* **WHAT THIS TASK INVOLVES**
For every entry below, give it back exactly and leave out any image.

* **INPUT FOR THIS TASK**
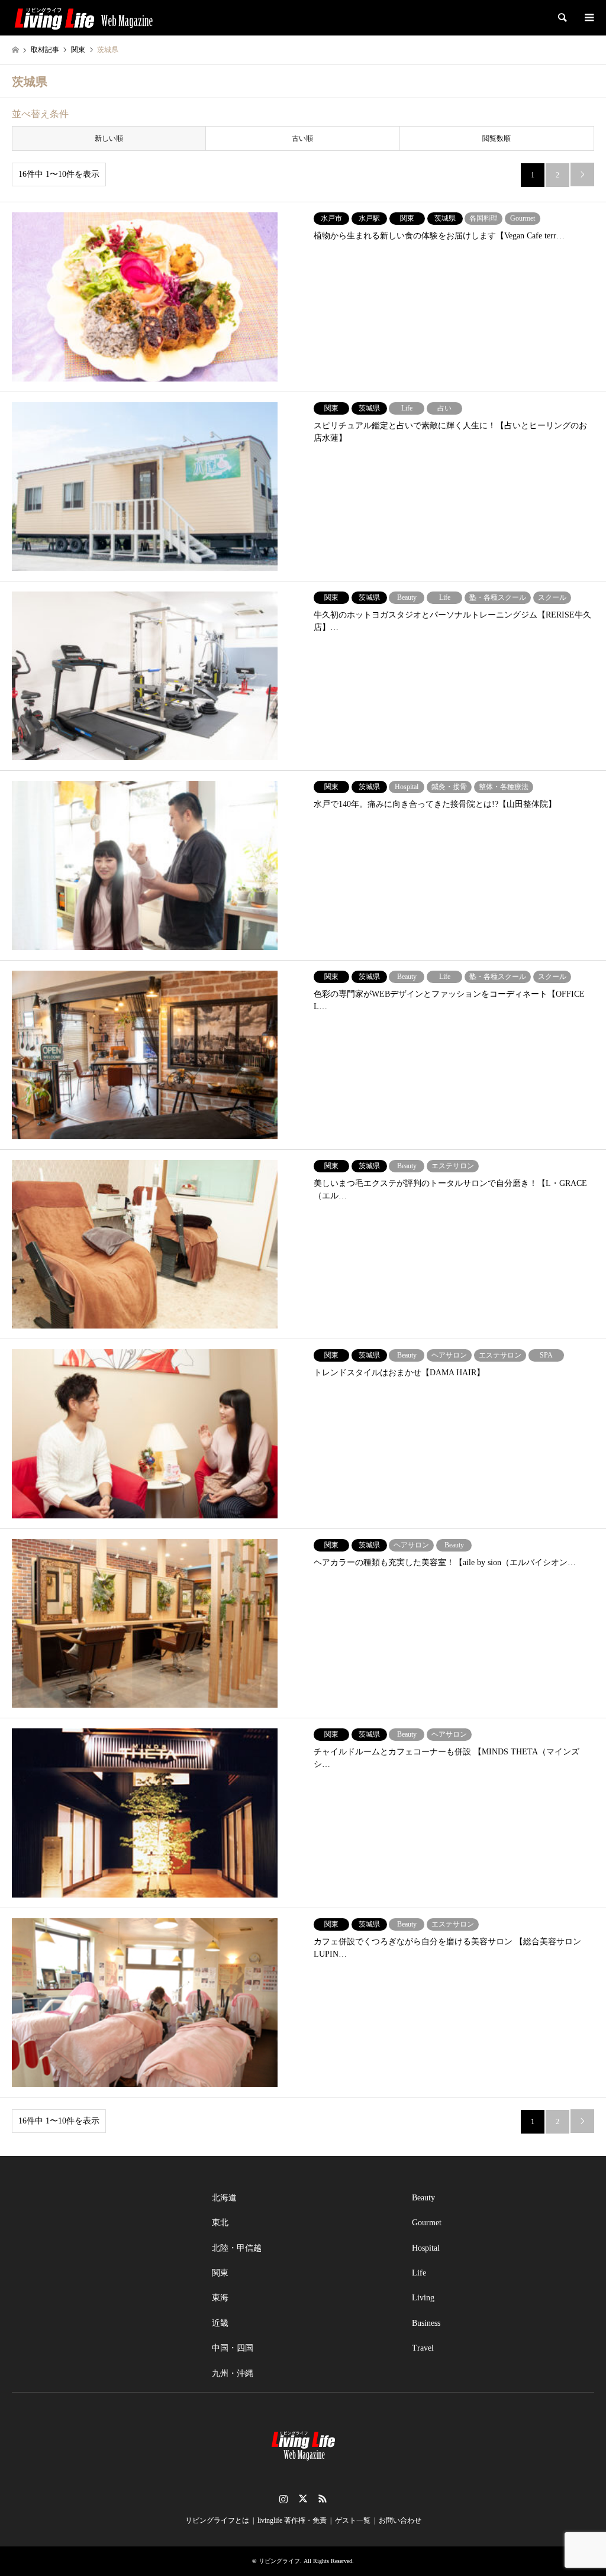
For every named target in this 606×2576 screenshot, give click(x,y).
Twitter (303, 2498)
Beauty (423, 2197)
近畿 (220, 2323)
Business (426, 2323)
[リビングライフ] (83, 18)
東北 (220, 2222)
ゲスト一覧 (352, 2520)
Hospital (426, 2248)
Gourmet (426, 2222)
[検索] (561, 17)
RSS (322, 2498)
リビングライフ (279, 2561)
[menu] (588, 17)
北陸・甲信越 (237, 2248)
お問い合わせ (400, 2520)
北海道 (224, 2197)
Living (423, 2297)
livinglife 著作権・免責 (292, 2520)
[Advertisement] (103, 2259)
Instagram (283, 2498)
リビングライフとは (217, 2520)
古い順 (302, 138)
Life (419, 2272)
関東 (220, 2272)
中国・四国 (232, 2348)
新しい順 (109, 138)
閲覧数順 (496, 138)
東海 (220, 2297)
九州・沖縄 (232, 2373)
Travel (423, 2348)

* **EXPECTED ANSWER**
For every named target in this 606×2576 screenshot, give click(x,y).
Twitter (303, 2498)
Beauty (423, 2197)
近畿 (220, 2323)
Business (426, 2323)
[リビングライフ] (83, 18)
東北 (220, 2222)
ゲスト一覧 (352, 2520)
Hospital (426, 2248)
Gourmet (426, 2222)
[検索] (561, 17)
RSS (322, 2498)
リビングライフ (279, 2561)
[menu] (588, 17)
北陸・甲信越 (237, 2248)
お問い合わせ (400, 2520)
北海道 (224, 2197)
Living (423, 2297)
livinglife 著作権・免責 (292, 2520)
[Advertisement] (103, 2259)
Instagram (283, 2498)
リビングライフとは (217, 2520)
古い順 (302, 138)
Life (419, 2272)
関東 (220, 2272)
中国・四国 (232, 2348)
新しい順 (109, 138)
閲覧数順 (496, 138)
東海 (220, 2297)
九州・沖縄 (232, 2373)
Travel (423, 2348)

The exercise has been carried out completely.